Moustapha Sourang (24 July 1949 – 4 August 2020) was a Senegalese politician.

==Biography==
Sourang was born on 24 July 1949 in Saint-Louis in the French West Africa colony. He was a direct descendant of Amadou Bamba, founder of the Mouride brotherhood. He was the son of Massourang Sourang, a nobleman during the 1920s.

Sourang earned a master's degree in public law from Cheikh Anta Diop University in Dakar in 1974. He then studied at the University of Bordeaux in France, earning a doctorate in public law in 1975, a doctorate in political science in 1976, and another degree in public law in 1980 with a thesis titled La technique contractuelle dans les rapports États-entreprises étrangères : contribution à l'étude des conventions d'établissement conclues par les États africains.

Sourang taught at Cheikh Anta Diop University, becoming Dean of the Faculty of Legal Sciences in 1984 and serving until 1998. In May 2001, he was appointed by Abdoulaye Wade as Minister of Education, a position he held until 1 October 2009, when he was appointed Minister of Justice and Keeper of the Seals.

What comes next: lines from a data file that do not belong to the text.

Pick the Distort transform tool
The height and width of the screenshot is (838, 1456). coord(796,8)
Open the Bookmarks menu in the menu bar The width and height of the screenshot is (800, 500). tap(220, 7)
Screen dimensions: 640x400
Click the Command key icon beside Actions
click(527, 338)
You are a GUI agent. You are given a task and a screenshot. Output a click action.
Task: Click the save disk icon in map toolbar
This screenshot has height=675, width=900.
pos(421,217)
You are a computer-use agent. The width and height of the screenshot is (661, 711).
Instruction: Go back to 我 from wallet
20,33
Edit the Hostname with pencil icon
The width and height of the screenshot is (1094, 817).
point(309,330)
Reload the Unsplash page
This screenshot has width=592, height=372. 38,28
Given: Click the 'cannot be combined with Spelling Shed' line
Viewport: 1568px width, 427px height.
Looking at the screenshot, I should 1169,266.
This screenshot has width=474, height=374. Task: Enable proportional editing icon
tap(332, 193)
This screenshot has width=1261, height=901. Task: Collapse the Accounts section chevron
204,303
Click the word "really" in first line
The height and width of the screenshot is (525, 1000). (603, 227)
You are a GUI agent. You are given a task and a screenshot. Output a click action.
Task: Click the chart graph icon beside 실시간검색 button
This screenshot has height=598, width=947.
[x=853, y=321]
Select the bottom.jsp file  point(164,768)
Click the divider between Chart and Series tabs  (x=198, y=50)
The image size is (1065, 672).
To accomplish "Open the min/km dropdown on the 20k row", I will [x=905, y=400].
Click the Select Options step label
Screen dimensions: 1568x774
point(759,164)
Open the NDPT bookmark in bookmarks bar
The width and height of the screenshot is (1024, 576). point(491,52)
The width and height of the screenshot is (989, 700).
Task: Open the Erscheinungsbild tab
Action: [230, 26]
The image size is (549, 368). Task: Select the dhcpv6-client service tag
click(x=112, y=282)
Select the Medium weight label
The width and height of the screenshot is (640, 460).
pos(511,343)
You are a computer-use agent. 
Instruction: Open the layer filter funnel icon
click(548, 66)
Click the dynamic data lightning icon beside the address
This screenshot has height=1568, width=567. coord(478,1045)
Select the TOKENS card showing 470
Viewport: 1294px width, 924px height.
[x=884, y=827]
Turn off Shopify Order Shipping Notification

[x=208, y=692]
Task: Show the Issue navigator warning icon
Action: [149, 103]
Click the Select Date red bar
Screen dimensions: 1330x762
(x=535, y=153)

On 4 December 2011, he was appointed by Wade as Minister of the Armed Forces, a position he held until 3 April 2012

Sourang held a number of honors throughout his career. He was a Commander of the Ordre national du Mérite du Sénégal, a Commander of the Ordre national du Mérite of France, an Officer of the Ordre des Palmes académiques, and an Officer of the Ordre national du Mérite of Burkina Faso.